***** DATASET RECORDS

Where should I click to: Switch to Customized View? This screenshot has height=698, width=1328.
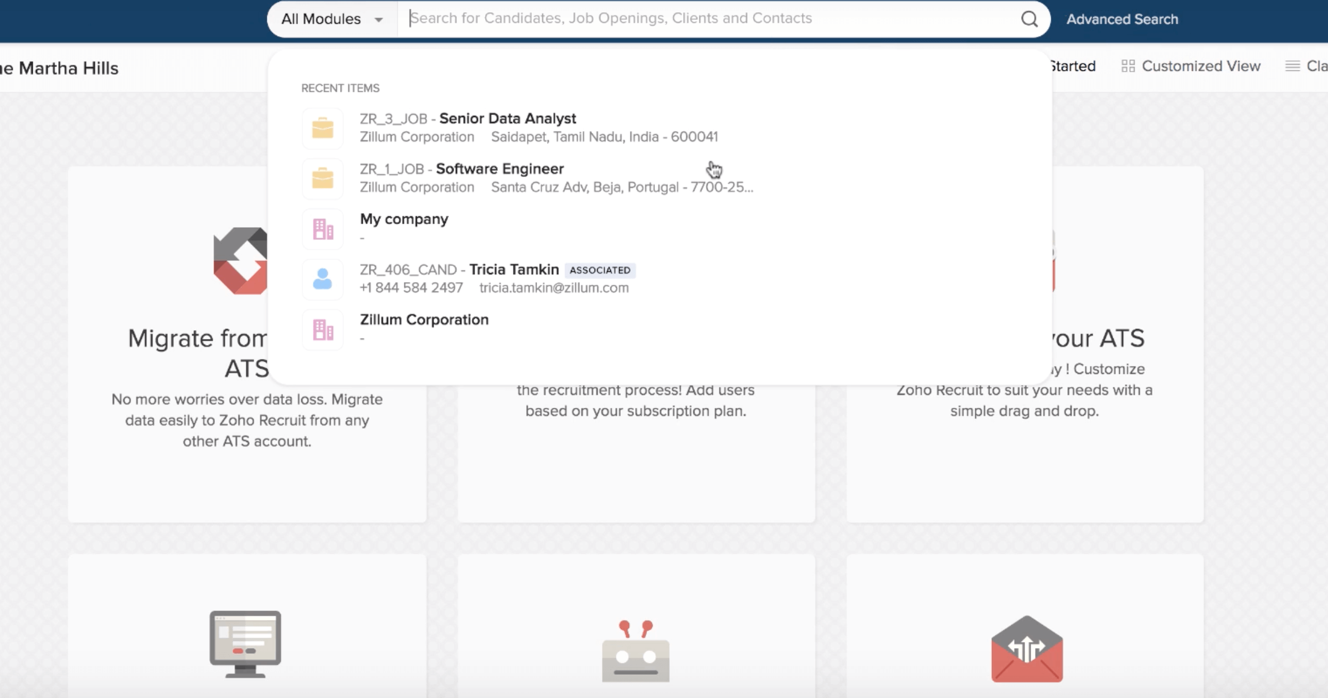[1201, 66]
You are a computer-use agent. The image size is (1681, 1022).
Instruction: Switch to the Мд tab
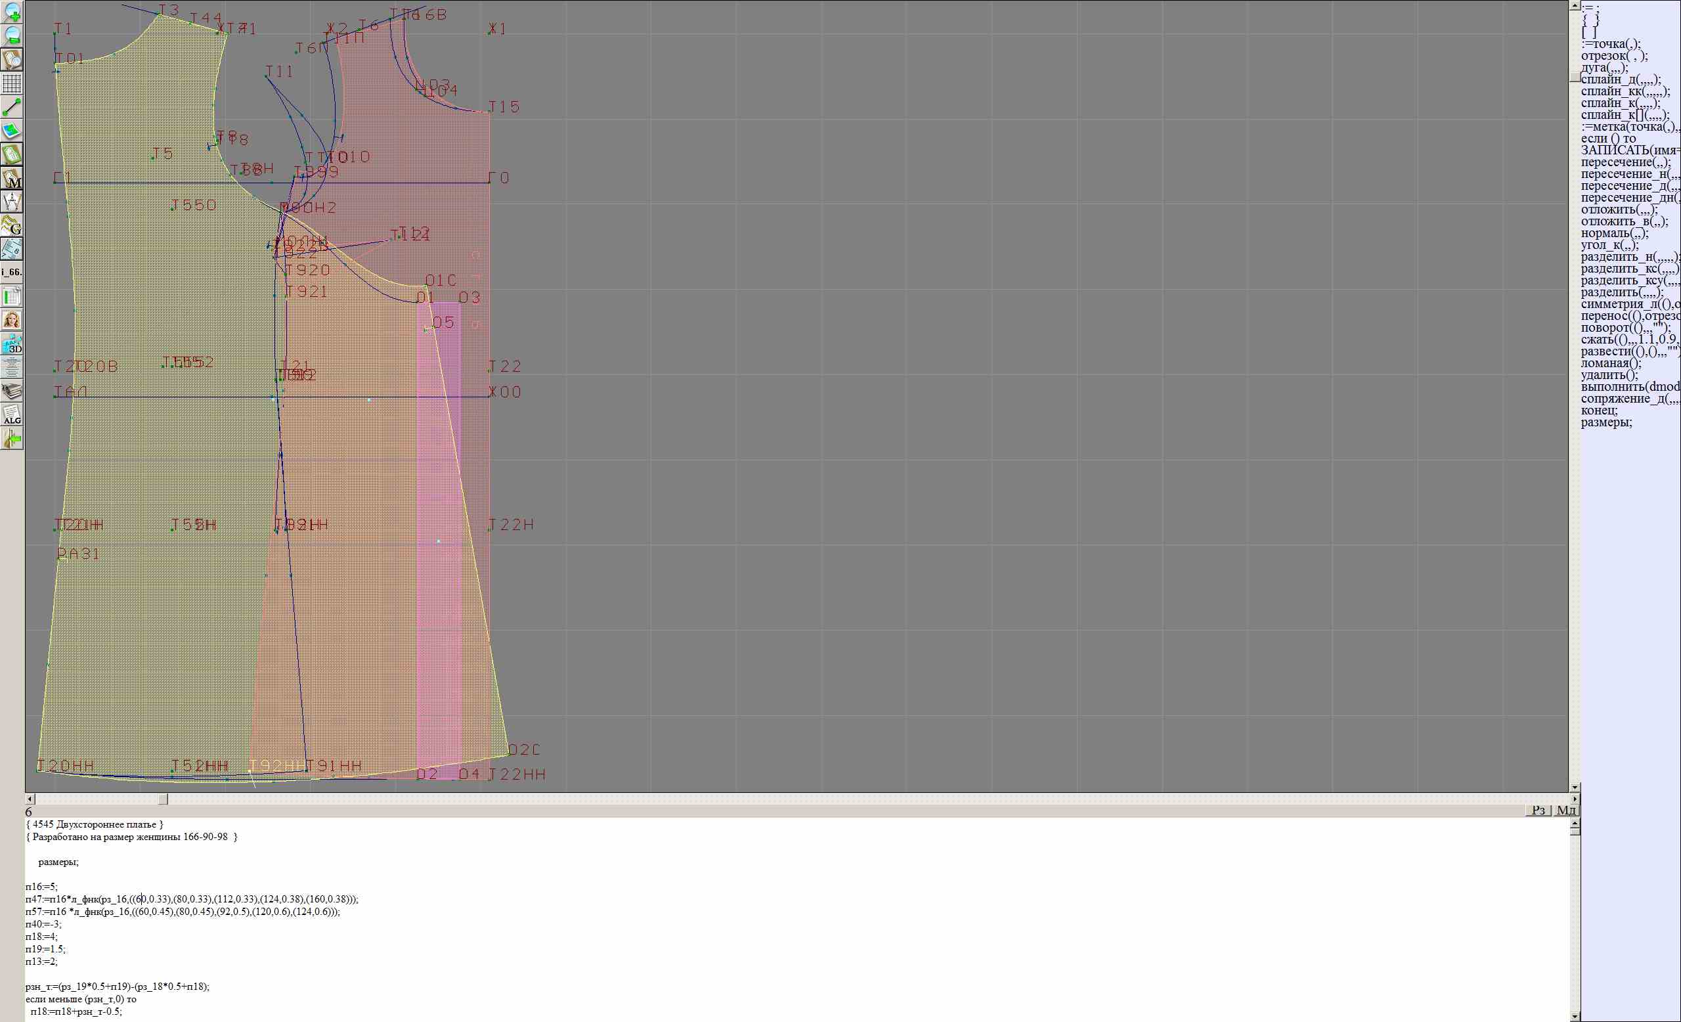(1566, 810)
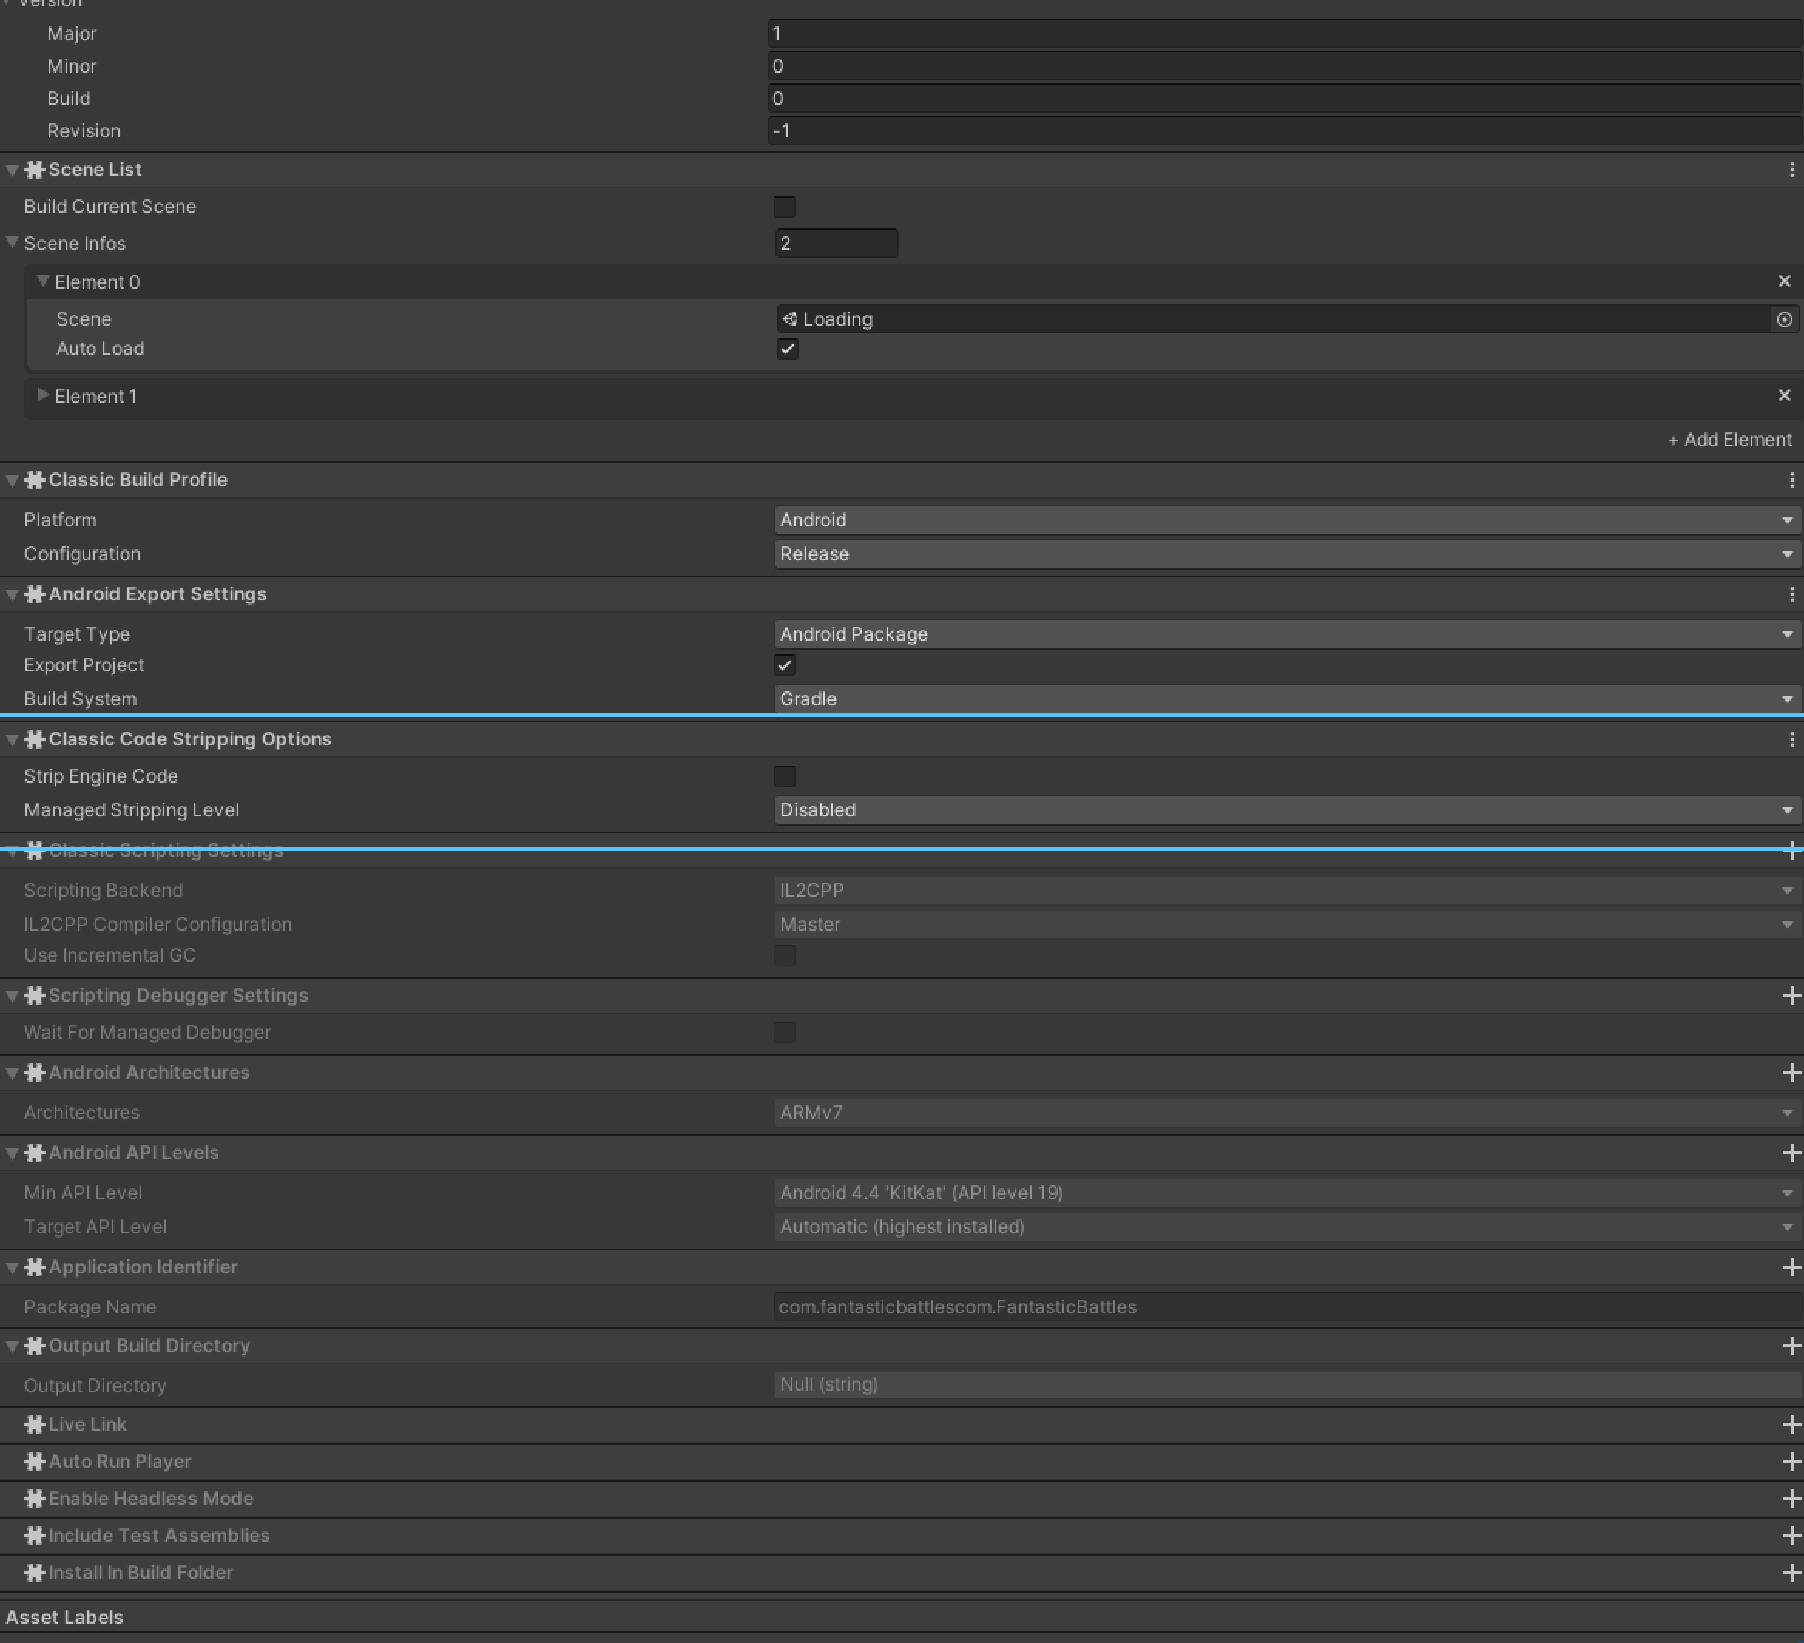Click the plus icon on Live Link header

tap(1793, 1424)
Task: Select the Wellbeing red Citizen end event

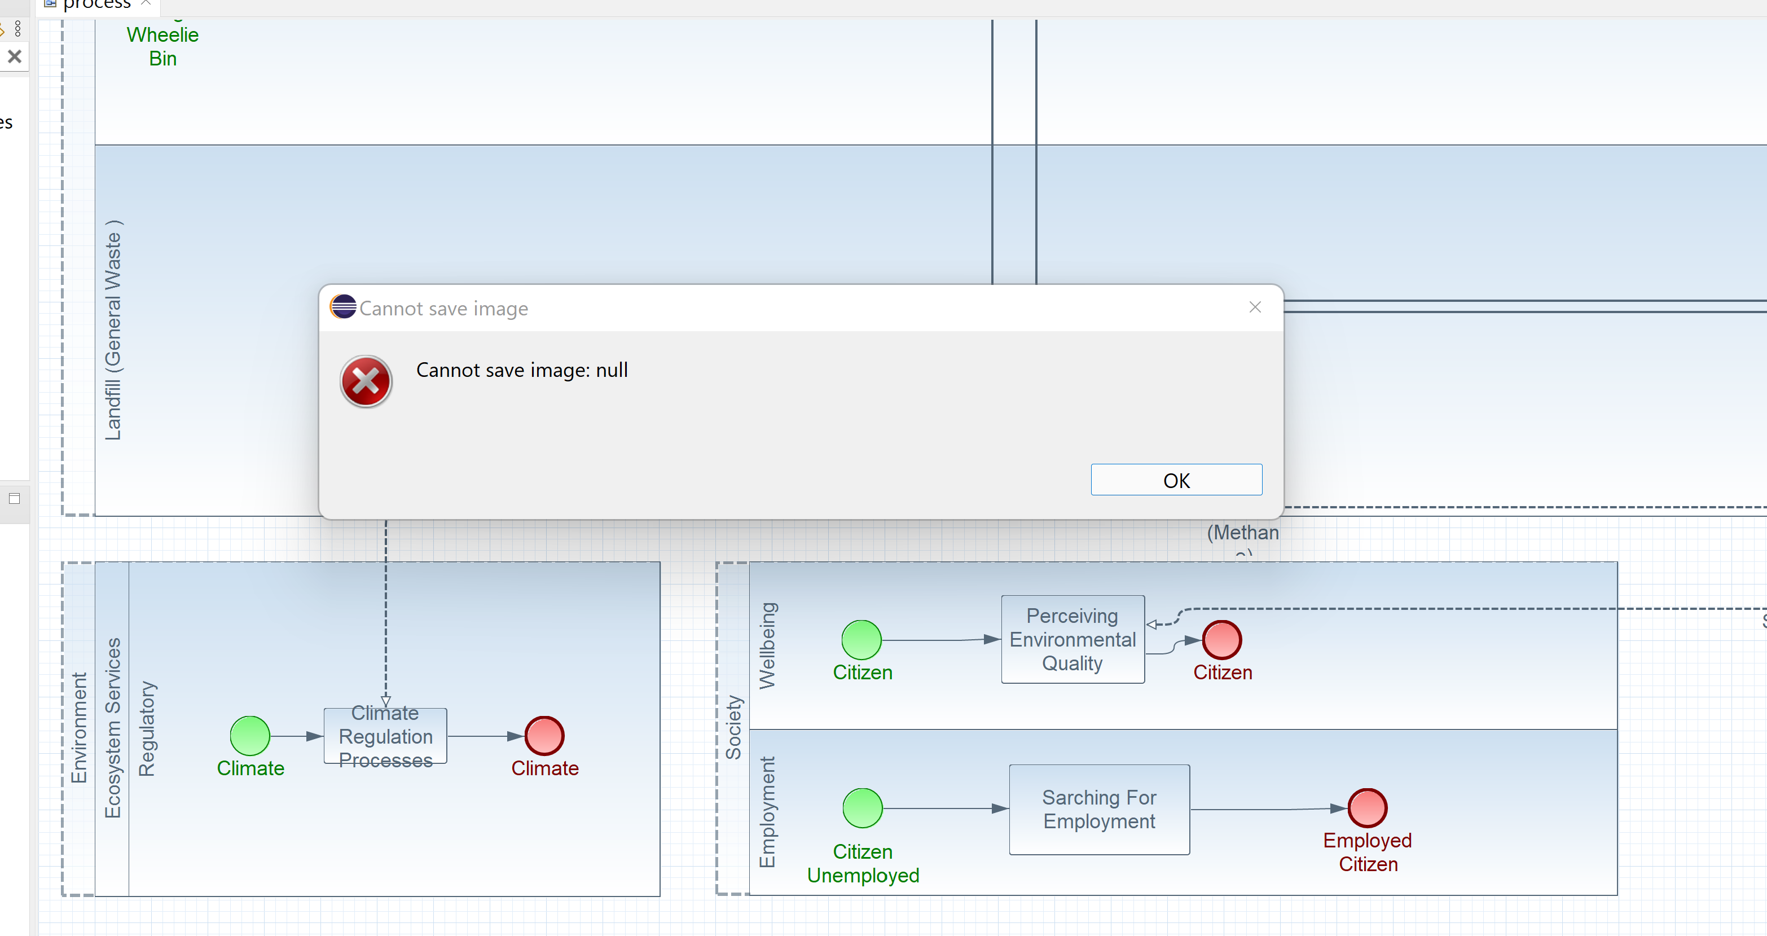Action: 1222,640
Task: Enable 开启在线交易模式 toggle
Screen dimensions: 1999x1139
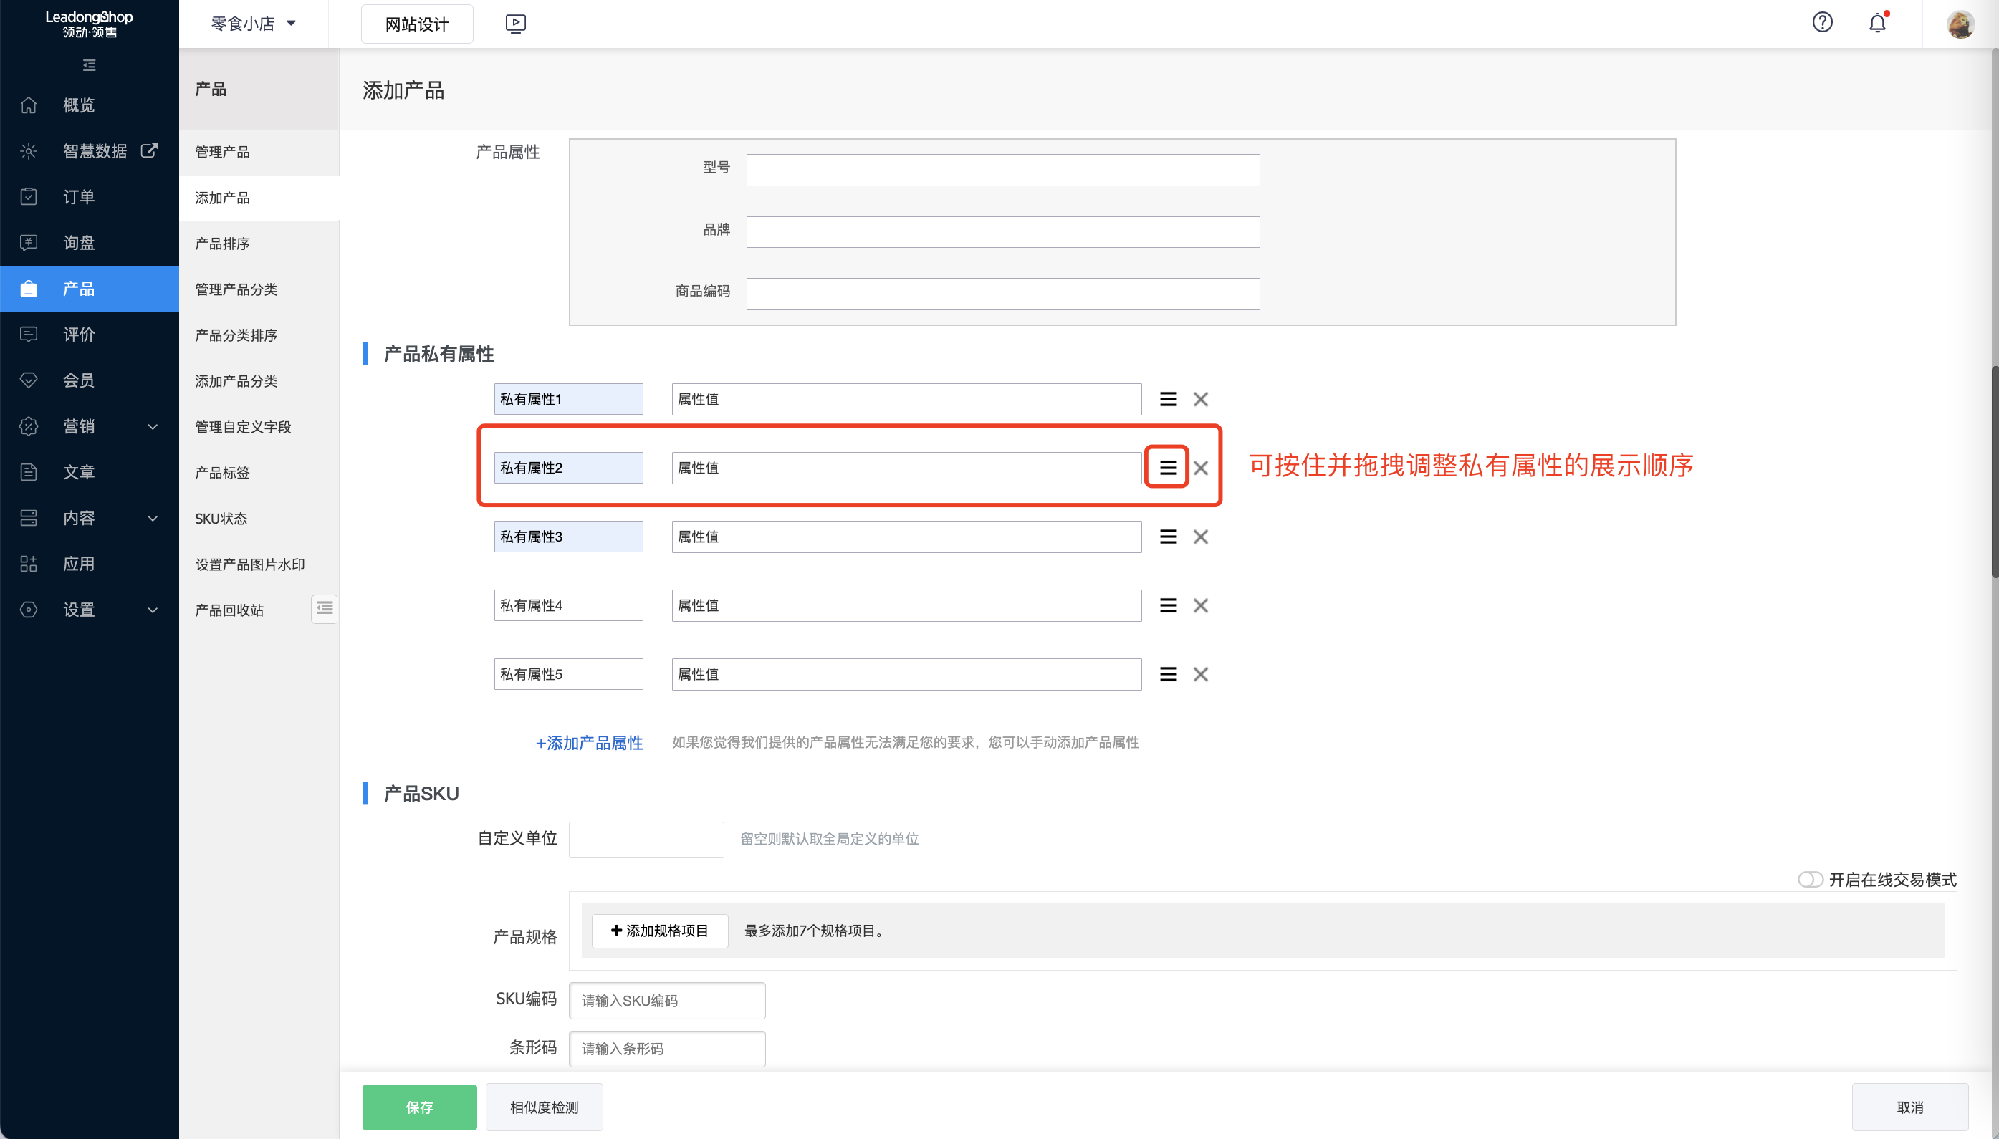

**********

**WHAT NEEDS TO BE DONE**. Write out each entry exactly, images excluded.

**TASK OUTPUT**.
Where should I click to: Switch to Customized View? This screenshot has height=698, width=1328.
[1201, 66]
You are a computer-use agent. The image size is (1681, 1022).
Instruction: Switch to the Мд tab
(1566, 810)
Click the plus icon on Live Link header

tap(1793, 1424)
Task: Select the Wellbeing red Citizen end event

Action: 1222,640
Task: Enable 开启在线交易模式 toggle
Screen dimensions: 1999x1139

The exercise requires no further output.